After attending 27 weddings as a bridesmaid, Jane (Katherine Heigl) can be considered an expert in the game of weddings. She loves the celebration of marriage though weddings and how it completes a journey in loving relationships. After running as a bridesmaid for two weddings co-currently, she meets Kevin (James Marsden), a complete cynic about love and the entire institution of matrimony. This sets up a clash of ideologies.
From the outside and seeing the plot of this film, it seems like it would try to have an uplifting message about love and marriage but instead it wants to be incredibly vicious towards its women. It creates a character that should be rooted for but throughout the runtime seemingly takes every opportunity to make her likable. Jane does not start that way in the story, but it comes out when her sister crashes back into her life. Her sister, Tess (Malin Åkerman) visits after spending some time in Europe. Jane believes that her visit will be temporary until Tess beings interacting with the person she has fallen in love with, her boss, Greg. It quickly becomes Jane’s worst nightmare and truly brings out the harsh interior she hides underneath a kind exterior. She pulls a move during this film that quite frankly should be unforgivable but stories like this need redemption.

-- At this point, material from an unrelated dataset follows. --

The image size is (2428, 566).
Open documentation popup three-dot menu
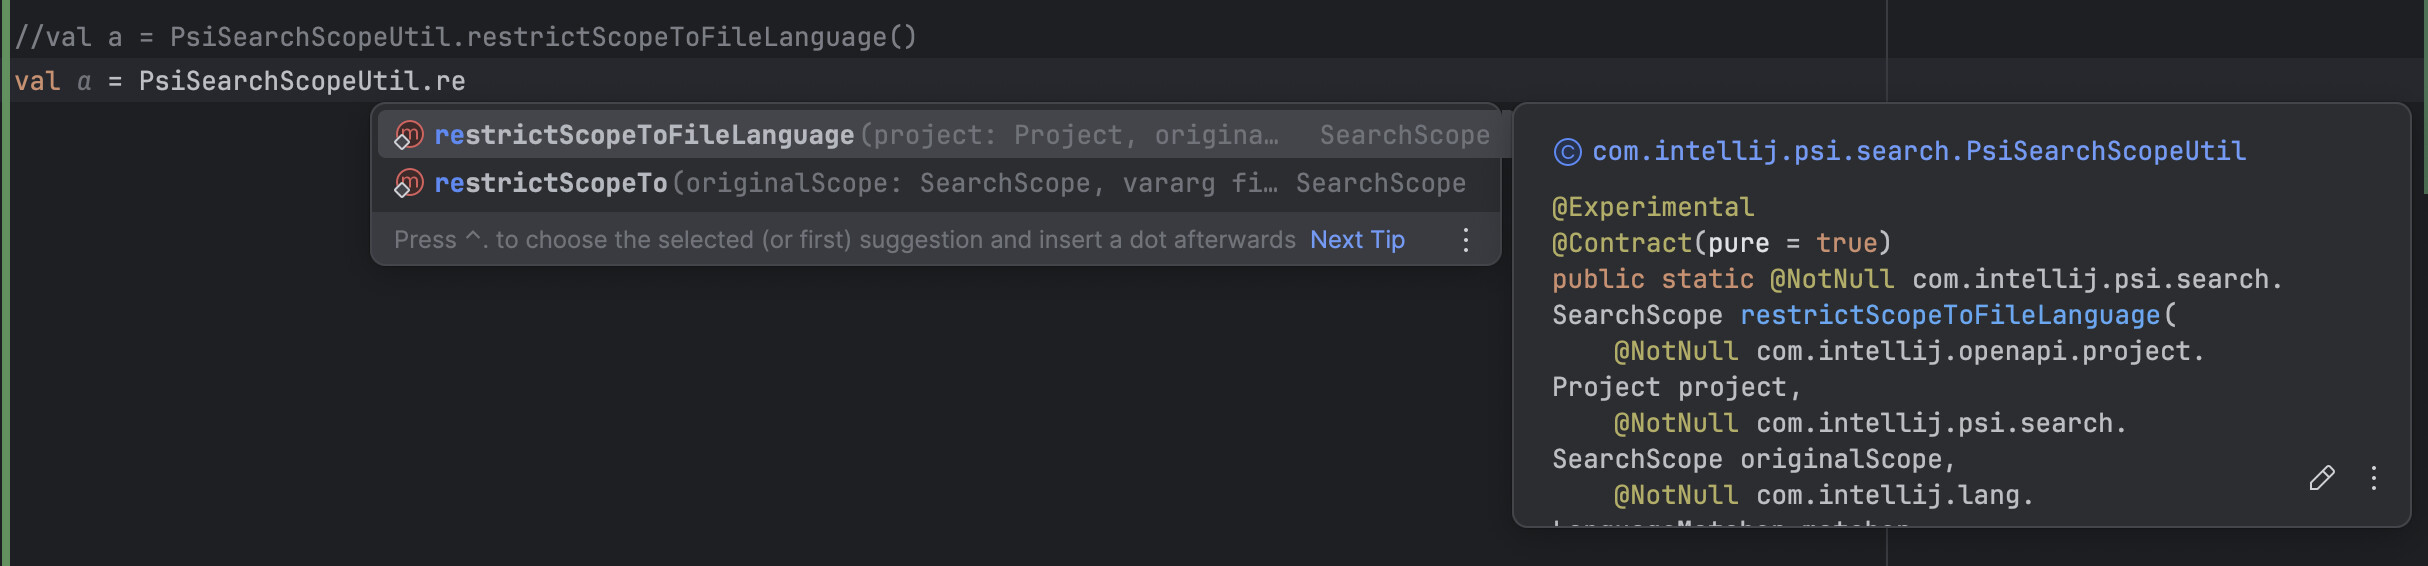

Pretty much every character becomes insufferable very quickly except for the couple that the film wants the audience to root against. Oh, and Judy Greer portraying her typical “best friend” role. I know we can all agree that Judy Greer rules and deserves to be the lead in her own romantic comedies. Besides them, the characters engage in futile discussions about marriage and the pairing the audience should be rooting for lost my patience fairly quickly. As a fan of James Marsden and a believer that he should be more appreciated in Hollywood, I felt bad that he needed to work through this complete caricature of a guy spurned by love and therefore hates the entire institution of marriage. He deserves better, as does the rest of this cast.

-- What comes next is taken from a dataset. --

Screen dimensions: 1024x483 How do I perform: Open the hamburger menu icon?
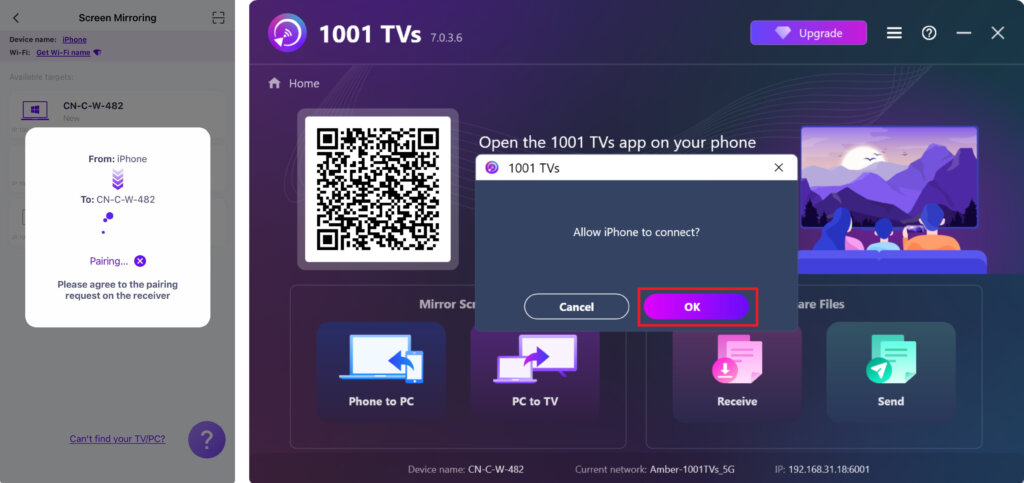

Yet another disappointing film by Anne Fletcher, who does nothing but make some pretty terrible films. She always works with films with interesting premises and seemingly cannot tell a functioning story in her feature films. I’m not sure where in the process these films fall apart, but whenever the final product reaches the screen, they’re always subpar. Fletcher fails to put forth characters that can actually connect with the audience and provide any reason to invest in their growth. It’s devoid of any comedy and its attempts to be romantic becomes laughable at best. Protagonists do not have to be perfect or always good, but there should be something that makes the audience root for them. Even the biggest anti-heroes have endearing qualities to them, but Jane quickly becomes the villain of this story through her antics.
Despite having a decent cast and an interesting premise, 27 Dresses fails to deliver anything worth watching. It has a protagonist with more venom than anyone the audience should be rooting against. Tries to be funny to no avail and its romantic conclusion becomes oddly annoying. A bad combination of director, actor, and material and a complete misfire of a production. Maybe the script should have spent more time searching for itself before committing to try and connect with an audience.